Estuve sentada en mi cama de la Habitación del Rey, pensando durante horas en mi verdadera llegada a Kongslund, tal como la describía Magna en el Protocolo. Al tercer día fui paseando hasta la única cabina de teléfono que quedaba por los alrededores y llamé a Lars Laursen, que estaba solo en su piso de soltero y escuchó mi terrible información.
Le hablé de la «entrega», y del engaño en que había participado, sin disculparme por mi silencio anterior, y creo que él estaba demasiado afectado para reprocharme nada.
Le expliqué, con palabras que no dejaban lugar a dudas, que Ole Almind-Enevold estaba detrás de todas aquellas «entregas» misteriosas de las que Kongslund era responsable secreto, y que era probable que él mismo fuera hijo de algún hombre rico y poderoso, pero que toda huella de sus padres biológicos habría sido borrada de manera eficaz e irrevocable.
Recalqué, con brutalidad, que nunca iba a poder reencontrar sus raíces, porque el Rey Absoluto había destruido cualquier información que pudiera llevar al punto de partida. Dije que era exactamente lo mismo que había ocurrido en el caso de John Bjergstrand.
Me daba cuenta de que en aquel segundo el Destino, como en todos los demás casos, podía optar por dos caminos: el amistoso o el interesante y, claro, no dudaba cuál iba a ser el que mi viejo compañero escogería al final. El Amo de las casualidades de la vida no suele dejar escapar una oportunidad así.
Yo ni siquiera estaría cerca del lugar de los hechos, y no iba a tener el menor motivo terreno.

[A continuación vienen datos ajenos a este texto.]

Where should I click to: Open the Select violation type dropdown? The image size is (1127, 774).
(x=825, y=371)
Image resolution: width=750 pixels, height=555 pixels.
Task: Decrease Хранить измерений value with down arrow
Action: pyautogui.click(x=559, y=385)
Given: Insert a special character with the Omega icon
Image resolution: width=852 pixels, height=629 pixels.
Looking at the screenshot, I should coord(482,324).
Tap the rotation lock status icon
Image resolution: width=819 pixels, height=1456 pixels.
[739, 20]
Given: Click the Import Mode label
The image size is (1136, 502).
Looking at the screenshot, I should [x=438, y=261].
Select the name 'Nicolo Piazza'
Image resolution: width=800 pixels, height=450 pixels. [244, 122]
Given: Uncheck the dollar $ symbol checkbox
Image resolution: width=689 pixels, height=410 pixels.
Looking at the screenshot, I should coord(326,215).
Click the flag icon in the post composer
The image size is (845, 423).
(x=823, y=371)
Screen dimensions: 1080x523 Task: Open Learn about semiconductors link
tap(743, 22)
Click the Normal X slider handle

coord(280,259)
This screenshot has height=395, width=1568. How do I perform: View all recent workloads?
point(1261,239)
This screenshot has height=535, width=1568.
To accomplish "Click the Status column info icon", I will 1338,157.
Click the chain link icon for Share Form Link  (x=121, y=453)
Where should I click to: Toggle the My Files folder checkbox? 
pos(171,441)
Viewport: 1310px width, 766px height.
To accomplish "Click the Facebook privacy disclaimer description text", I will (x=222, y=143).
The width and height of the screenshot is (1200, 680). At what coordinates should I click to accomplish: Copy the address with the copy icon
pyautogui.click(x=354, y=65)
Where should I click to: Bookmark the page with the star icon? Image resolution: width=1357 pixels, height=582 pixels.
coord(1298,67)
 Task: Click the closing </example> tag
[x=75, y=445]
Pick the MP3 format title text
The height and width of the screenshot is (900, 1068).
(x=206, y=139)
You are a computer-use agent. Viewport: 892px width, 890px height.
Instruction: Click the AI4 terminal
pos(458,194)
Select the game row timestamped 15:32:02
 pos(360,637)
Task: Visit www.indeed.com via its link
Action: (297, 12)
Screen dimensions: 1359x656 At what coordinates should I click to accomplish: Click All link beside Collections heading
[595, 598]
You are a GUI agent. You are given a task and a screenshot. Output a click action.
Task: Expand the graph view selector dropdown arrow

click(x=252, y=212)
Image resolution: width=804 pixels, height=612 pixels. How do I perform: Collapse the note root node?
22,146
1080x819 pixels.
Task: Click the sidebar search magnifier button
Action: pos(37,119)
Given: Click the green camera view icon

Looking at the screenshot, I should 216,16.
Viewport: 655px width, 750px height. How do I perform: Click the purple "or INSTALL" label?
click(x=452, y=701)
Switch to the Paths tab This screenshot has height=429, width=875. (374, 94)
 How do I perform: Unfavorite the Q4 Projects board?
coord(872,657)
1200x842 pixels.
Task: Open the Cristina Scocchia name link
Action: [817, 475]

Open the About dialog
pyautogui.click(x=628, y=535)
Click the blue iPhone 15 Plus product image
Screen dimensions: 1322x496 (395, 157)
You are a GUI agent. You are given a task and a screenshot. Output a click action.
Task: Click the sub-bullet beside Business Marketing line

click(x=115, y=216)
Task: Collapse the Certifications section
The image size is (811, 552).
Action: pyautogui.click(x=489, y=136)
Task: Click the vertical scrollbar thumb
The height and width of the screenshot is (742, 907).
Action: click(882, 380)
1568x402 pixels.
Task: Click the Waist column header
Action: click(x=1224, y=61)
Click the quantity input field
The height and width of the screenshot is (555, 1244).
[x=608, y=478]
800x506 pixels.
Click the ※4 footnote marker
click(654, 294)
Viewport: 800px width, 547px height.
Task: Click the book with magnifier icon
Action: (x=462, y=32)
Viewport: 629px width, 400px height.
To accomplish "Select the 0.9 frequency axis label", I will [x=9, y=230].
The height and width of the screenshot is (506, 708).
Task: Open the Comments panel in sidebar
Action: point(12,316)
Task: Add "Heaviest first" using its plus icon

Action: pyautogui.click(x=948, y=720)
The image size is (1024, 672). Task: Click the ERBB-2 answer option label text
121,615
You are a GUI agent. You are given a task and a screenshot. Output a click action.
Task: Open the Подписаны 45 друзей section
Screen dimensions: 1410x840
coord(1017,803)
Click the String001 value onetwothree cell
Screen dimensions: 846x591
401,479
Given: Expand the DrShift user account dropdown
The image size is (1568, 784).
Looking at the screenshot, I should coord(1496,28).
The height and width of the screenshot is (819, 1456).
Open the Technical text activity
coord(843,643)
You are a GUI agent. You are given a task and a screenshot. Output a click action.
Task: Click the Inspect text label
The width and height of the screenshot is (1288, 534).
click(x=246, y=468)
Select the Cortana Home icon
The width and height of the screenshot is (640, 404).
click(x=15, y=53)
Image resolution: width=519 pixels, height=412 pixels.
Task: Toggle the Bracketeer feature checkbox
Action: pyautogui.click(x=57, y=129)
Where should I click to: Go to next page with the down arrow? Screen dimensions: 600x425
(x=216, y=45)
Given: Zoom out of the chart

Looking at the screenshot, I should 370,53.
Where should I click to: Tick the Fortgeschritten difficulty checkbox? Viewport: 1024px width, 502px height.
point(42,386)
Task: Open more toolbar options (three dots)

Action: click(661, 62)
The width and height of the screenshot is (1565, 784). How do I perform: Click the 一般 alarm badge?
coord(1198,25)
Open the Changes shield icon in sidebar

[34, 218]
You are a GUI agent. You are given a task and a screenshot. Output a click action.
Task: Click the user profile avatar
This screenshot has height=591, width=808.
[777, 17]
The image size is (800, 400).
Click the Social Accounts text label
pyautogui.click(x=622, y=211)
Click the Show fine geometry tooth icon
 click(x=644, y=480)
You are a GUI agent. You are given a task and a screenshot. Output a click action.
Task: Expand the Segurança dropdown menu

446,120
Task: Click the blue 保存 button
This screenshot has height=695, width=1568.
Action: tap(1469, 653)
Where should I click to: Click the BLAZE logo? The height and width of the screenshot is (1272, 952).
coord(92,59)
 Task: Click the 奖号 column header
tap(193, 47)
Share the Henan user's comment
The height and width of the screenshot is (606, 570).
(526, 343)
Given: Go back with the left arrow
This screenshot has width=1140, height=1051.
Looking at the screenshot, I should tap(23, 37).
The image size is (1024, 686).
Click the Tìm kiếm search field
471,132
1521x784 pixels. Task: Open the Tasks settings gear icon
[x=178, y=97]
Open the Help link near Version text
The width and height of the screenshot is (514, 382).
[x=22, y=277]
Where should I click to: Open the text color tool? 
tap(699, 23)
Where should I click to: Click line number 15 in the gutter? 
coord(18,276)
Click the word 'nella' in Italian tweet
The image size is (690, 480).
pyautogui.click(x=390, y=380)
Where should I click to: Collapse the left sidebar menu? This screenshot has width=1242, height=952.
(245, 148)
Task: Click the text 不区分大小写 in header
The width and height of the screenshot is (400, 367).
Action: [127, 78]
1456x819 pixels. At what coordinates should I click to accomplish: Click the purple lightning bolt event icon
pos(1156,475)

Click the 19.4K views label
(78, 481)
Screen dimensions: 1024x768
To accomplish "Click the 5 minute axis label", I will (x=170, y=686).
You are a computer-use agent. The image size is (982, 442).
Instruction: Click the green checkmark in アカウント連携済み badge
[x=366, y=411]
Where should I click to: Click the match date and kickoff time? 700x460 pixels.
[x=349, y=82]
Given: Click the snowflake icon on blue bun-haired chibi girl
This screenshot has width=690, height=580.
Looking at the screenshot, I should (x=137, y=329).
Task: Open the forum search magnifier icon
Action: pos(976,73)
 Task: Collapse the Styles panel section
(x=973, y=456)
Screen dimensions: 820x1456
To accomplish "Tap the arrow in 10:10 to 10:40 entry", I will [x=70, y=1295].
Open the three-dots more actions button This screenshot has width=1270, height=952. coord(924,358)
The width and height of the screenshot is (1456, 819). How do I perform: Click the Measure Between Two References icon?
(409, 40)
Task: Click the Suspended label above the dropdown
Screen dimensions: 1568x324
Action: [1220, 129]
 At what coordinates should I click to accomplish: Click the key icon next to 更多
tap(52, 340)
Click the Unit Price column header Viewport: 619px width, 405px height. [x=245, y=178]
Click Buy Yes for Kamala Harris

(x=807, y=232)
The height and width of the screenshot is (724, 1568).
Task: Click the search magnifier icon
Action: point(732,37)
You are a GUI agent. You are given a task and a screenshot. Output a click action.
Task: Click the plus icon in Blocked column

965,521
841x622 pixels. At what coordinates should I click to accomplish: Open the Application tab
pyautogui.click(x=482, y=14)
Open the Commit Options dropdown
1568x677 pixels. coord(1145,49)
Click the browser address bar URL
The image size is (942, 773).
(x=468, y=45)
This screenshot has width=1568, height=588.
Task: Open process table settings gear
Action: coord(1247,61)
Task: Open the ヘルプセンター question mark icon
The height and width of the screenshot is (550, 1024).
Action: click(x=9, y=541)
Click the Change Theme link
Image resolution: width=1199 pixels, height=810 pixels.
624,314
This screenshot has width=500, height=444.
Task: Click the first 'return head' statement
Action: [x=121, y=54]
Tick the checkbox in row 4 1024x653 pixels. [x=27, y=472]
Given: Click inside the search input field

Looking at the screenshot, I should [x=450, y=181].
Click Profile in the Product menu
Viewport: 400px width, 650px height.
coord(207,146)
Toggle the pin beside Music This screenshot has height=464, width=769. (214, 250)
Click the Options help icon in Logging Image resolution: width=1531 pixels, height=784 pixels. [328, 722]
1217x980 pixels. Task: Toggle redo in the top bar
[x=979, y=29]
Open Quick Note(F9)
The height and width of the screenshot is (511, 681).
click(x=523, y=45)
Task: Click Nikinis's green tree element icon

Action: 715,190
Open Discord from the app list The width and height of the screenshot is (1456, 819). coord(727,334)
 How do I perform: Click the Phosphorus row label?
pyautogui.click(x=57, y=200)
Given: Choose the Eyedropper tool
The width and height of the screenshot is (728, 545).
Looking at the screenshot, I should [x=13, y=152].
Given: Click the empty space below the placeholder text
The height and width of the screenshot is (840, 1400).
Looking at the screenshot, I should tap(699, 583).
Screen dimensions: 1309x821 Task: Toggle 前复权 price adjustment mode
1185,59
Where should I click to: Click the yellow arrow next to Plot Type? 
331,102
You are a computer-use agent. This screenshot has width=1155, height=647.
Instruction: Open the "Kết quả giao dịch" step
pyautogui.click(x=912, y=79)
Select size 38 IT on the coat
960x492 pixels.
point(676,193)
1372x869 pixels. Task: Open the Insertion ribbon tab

Lo que pasa es que nunca creí que un asesino tan aplicado no fuera a dar en el blanco. La bala entró a un centímetro del corazón del odiado jefe, y fue uno más de los insensatos caprichos del Destino, que seguro que lo pondría a bailar la polka allí arriba, en su lecho celestial. Si yo, sin armas y sin quererlo, podía ocasionar la muerte de tres personas mediante un simple contacto involuntario, un único empujón, ¿cómo era posible que aquel disparo de precisión bien planeado diera a tan poca distancia de su objetivo? Lars Laursen tenía las manos más tranquilas que habían asido nunca el volante del coche ministerial —y una pistola—, pero aun así debieron de temblarle cuando disparó apuntando al corazón del ministro nacional y después lo llevó a rastras por los sótanos bajo Slotsholmen, creyendo que estaba muerto.